In this article, we are particularly concerned to focus discussion on the “social, economic and political” impacts of planning and design practices generally. In addition, we want to examine aspects of the consequences of e-planning for human settlement and values. What are some of the significant underlying philosophical and ethical assumptions—implicit and explicit, ingredient to e-planning? In this regard, while e-planning practices arising in the electronic and digital realms may appear distinct to other analogue or longstanding developmental practices in the non-digital realm (approaches to planning which rely on historical representations for legitimacy, for example, marketing practices which promote a particular lifestyle for residential clients, and others); in terms of their rhetorical and propositional effects, they may not in fact be of a substantially different order.

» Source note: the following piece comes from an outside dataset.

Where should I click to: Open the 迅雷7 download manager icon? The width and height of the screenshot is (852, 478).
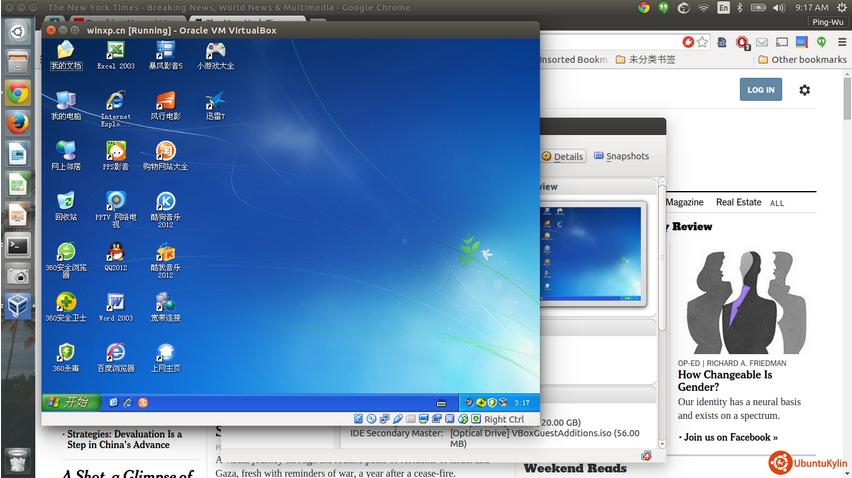pos(215,102)
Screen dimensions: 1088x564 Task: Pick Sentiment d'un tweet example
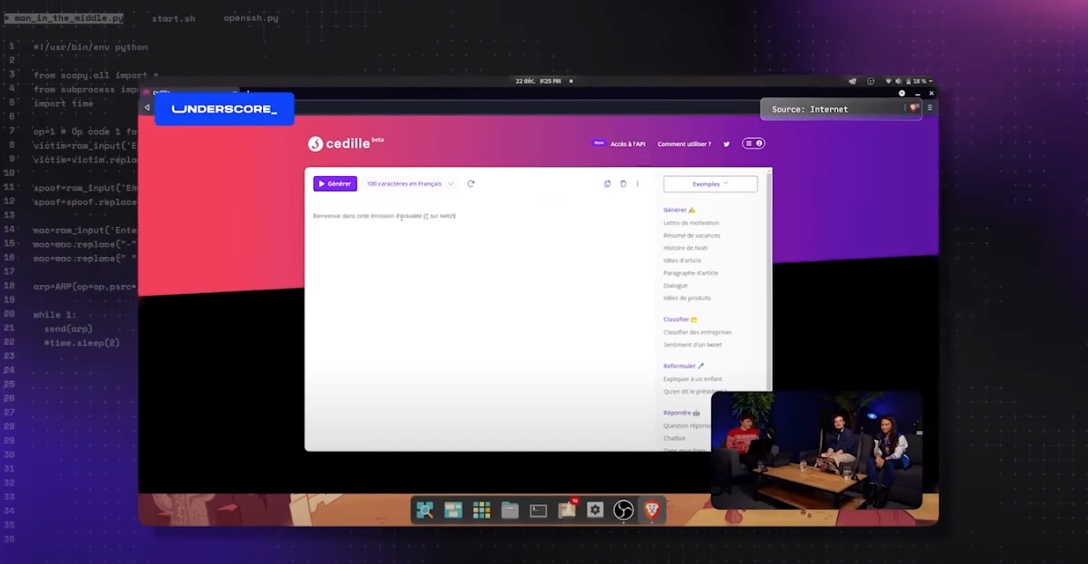692,345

Unsurprisingly, from an ethical and philosophical perspective, e-planning has a history—and one it would do well to acknowledge.

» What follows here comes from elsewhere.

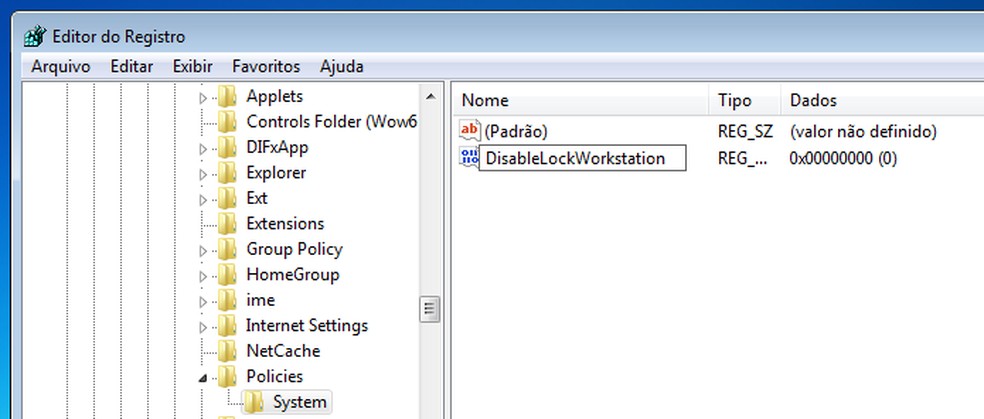The image size is (984, 419).
Task: Select the NetCache folder icon
Action: pos(228,351)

This is the implication of David Brain’s view on design and planning decision-making with which we begin our article.1 Behind seemingly prosaic, instrumental or procedural (privileging means over ends) services and functions of e-planning, there is a myriad of value (ethical) judgments connecting the field with important issues of education, environment, gender, ethnicity, health and housing (to name a few key topics of social and ethical inquiry encouraged among contributors to this journal).

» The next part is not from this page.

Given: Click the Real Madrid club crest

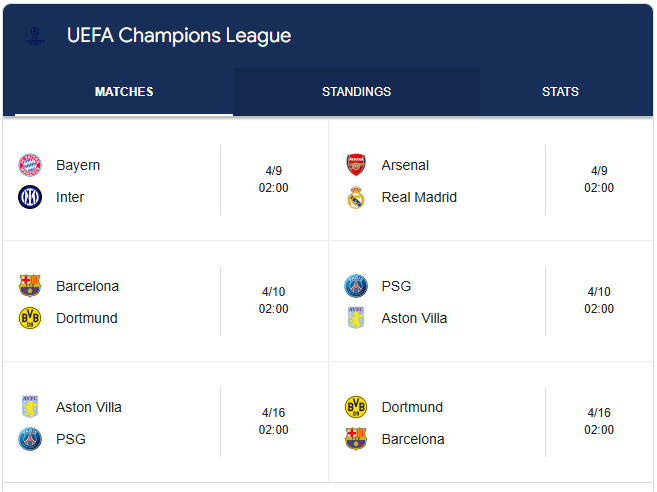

Take the additional example of ‘community;’ the focus of research, rhetoric and ethical propositions for a number of planning movements. Buchanan (2012, 6) sees potential for “e-research” to identify ways that new communities of users and beneficiaries of planning and design practices are not only formed by electronic and digital media, but are also enabled and constrained by these media. This is a reasonable and appropriately measured claim. Anttiroiko (2012, 16), goes further, however, seeing digitalisation and other “social megatrends” as changing “the very fundamentals on which community life and related governance processes are based.” (He admits the movement “may be more pronounced in rhetoric than in reality.”) While particular digital technology such as smartphones and the social media that rely on them can indeed be useful to gather community responses and sentiments towards particular planning and design projects (Bishop, 2012: 32), there is no guarantee that responses will be informed, that they will be acted upon by government and corporate planning agencies in any meaningful way, or that the outcomes of this mode of community decision-making will be equitable and just. Thus, at the heart of e-planning’s relationship to important issues governing human integrity, wellbeing and happiness, there are value propositions about what makes for community, as well as speculation on how good planning and design can bring it about.

Social Engineering (the “possibility of making society”) and physical determinism (influencing or determining human behaviour through space) are two ideas that have been deeply imbedded in modern urban planning from the start. More recently these issues re-appear in the debate on ‘New Urbanism’ as well as in questions concerning contemporary architecture and planning. This article examines problematic aspects of New Urbanism’s assumptions about the relation between architecture, planning and social justice. The Congress of New Urbanism (CNU) sees architecture as the means to social engineering making for “community.”